Return, unchanged, the items from the line containing "Switch to the 技术文档 tab" through the line containing "Action: 133,25", including both of those lines.

Material shown:
━━━━━━━━━━
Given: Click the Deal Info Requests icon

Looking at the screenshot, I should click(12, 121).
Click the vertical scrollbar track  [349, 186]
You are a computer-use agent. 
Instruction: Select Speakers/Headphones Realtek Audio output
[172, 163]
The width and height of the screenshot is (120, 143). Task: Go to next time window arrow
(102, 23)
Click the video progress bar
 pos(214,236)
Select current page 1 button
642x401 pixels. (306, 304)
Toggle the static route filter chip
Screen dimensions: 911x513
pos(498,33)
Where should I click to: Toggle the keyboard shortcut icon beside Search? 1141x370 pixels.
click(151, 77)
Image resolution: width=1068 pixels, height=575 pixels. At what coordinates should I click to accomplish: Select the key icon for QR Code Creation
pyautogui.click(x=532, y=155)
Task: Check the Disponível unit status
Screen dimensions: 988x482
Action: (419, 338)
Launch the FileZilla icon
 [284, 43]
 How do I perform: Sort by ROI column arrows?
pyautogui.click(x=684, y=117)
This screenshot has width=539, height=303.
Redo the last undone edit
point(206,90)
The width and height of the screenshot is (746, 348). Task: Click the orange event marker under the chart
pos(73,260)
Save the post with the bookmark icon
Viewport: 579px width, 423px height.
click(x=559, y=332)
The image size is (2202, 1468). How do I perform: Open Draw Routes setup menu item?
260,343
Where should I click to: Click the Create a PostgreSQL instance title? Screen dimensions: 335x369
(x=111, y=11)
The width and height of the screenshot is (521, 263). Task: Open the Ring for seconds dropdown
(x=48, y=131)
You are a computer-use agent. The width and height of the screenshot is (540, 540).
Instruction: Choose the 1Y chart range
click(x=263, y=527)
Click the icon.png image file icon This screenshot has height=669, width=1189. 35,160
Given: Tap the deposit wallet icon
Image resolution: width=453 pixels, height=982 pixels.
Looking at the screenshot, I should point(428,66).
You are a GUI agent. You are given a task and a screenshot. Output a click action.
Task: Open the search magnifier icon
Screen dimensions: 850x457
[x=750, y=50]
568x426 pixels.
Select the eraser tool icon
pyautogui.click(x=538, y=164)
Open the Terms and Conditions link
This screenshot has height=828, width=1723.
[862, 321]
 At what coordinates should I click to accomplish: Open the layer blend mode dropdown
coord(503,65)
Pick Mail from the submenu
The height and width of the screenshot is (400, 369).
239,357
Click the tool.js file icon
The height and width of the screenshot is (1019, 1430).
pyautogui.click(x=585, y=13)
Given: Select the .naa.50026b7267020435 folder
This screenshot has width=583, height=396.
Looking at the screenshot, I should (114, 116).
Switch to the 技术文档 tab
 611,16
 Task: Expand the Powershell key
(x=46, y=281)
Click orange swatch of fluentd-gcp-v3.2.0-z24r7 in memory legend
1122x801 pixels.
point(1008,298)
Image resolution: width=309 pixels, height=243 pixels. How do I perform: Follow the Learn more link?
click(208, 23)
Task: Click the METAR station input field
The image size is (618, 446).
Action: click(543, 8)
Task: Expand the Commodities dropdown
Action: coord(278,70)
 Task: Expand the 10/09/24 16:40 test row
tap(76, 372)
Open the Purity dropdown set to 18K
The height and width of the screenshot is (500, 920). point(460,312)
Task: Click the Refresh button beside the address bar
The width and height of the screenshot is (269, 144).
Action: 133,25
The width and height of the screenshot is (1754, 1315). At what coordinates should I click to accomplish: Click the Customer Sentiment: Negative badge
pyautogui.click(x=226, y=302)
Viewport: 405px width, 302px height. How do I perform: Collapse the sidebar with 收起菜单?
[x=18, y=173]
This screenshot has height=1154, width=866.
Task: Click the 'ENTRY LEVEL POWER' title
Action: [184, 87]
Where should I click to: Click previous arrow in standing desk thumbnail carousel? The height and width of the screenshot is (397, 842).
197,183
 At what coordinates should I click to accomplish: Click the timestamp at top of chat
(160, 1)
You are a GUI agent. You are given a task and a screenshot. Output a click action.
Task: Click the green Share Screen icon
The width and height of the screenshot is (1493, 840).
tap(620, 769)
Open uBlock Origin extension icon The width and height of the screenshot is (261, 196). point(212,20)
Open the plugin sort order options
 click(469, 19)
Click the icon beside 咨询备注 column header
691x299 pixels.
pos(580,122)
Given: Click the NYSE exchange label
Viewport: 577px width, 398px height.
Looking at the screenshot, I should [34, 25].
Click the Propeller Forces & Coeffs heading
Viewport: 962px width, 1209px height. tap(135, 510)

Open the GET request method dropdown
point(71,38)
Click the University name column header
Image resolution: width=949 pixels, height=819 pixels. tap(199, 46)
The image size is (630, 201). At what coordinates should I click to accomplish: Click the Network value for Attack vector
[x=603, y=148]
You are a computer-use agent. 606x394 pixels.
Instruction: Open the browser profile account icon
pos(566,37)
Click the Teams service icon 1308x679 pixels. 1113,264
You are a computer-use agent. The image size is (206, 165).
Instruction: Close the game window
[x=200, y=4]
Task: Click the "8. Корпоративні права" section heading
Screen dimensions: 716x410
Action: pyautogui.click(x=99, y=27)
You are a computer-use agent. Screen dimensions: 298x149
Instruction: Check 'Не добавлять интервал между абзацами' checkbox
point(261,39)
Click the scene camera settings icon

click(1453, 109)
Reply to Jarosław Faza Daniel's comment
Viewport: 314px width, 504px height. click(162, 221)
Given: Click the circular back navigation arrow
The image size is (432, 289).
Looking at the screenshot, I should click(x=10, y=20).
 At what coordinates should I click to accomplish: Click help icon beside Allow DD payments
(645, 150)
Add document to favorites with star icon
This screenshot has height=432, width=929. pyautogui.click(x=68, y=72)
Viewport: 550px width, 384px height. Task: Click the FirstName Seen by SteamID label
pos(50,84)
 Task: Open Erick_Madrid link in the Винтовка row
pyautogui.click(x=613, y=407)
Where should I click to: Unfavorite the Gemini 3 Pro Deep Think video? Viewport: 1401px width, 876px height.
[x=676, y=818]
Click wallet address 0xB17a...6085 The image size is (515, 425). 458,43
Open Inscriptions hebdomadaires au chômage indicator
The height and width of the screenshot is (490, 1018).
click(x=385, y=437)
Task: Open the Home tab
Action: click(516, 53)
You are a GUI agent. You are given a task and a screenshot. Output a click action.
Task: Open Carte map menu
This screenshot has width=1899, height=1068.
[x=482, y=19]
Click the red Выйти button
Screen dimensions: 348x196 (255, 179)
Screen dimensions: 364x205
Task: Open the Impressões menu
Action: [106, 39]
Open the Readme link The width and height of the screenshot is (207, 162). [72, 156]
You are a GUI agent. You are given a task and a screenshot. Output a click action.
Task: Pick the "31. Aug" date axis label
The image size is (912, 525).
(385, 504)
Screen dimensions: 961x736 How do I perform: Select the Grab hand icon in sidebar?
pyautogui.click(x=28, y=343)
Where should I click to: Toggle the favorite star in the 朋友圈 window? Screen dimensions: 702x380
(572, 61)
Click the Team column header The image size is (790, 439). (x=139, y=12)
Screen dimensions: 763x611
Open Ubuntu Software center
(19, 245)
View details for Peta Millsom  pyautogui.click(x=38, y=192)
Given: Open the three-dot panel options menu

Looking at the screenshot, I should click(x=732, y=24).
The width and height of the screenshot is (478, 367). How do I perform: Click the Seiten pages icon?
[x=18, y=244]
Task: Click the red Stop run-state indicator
━━━━━━━━━━
Solution for this problem:
Switch to the 技术文档 tab
 611,16
 Task: Expand the Powershell key
(x=46, y=281)
Click orange swatch of fluentd-gcp-v3.2.0-z24r7 in memory legend
1122x801 pixels.
point(1008,298)
Image resolution: width=309 pixels, height=243 pixels. How do I perform: Follow the Learn more link?
click(208, 23)
Task: Click the METAR station input field
The image size is (618, 446).
Action: click(543, 8)
Task: Expand the Commodities dropdown
Action: coord(278,70)
 Task: Expand the 10/09/24 16:40 test row
tap(76, 372)
Open the Purity dropdown set to 18K
The height and width of the screenshot is (500, 920). point(460,312)
Task: Click the Refresh button beside the address bar
The width and height of the screenshot is (269, 144).
Action: 133,25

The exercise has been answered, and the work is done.